このところ赤ん坊が自力で寝るようになりました。
まだ昼寝は無理だけど、夜の一回目の入眠はなんとか自力で眠っている。おかげで寝かしつけをしなくてよくなってずいぶん楽になりました。といっても、布団に置けばそのままスヤスヤ寝てくれるというのではなく、シクシク泣きながら眠りにつくので、若干心が痛むけれど。
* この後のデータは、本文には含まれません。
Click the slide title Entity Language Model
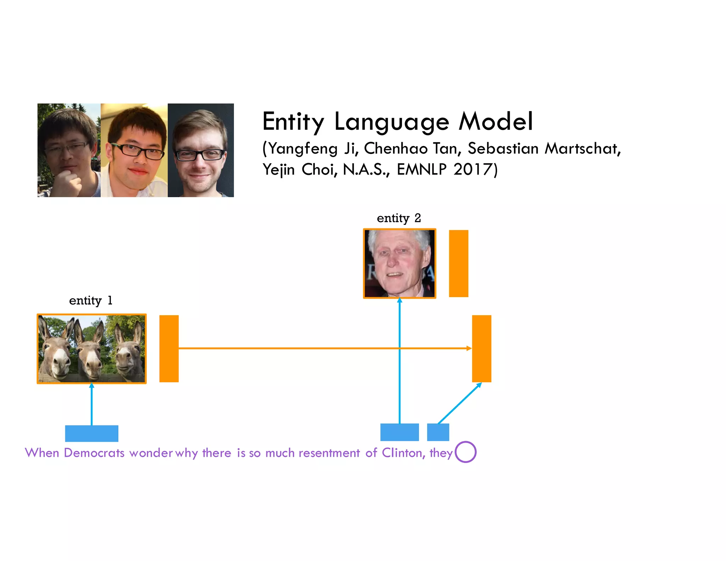click(x=397, y=122)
これまで特訓をしてきた成果が出たのかなあと複雑な思いがする。
特訓といってもなにか特別なことをしたわけではなく、ぼくらはぼくらなりに、あれこれあれこれ寝かしつけに四苦八苦してきたのだけど、とうとう何をやっても「寝らん!」と赤ん坊が大変な騒ぎで暴れるようになったので、ぼくらもこれ以上打つ手がなくなって、仕方なく「すまんがひとりでがんばれよ」と遠巻きに見守ったのだ。
ここ一週間ほどそんな調子でやってきたけど、最初は特にひどかった。寝付くまでに優に三十分は泣き続けたし、それを聞く親としても心苦しかったし、ぼくは煩いなあと思うくらいだけど、妻の方がもっとこたえたみたいで、だいぶしんどそうにしていた。妻は特に母性本能がというようなタイプの人間ではないが、授乳もしているし、そういうホルモンの影響かもしれない。ぼくらもなんとかしてやりたいのはやまやまだったが、抱こうとするとエビぞりになって大暴れするので逆に危なかったし、添い寝(添い乳)でも駄目、スリングでも駄目、背中ぽんぽんでも駄目、何をしても駄目だったので、ぼくらとしても一人でがんばってねと言うしかなかったのだ。
と、そんなこんなでこの一週間やってきたけど、近頃は十分ほど泣いたら静かになって、一人で寝るようになったので、別に親の助けがなくても赤ん坊はちゃんと自分で寝るんだなあとなんだか感慨深い。ぼくらはとかく赤ん坊というと弱い生き物のように思いがちだけど、そんなことはなくて、ちゃんと生きる力をもったひとつの生命体として、ぼくらは見守ってあげればいいのかなと思う。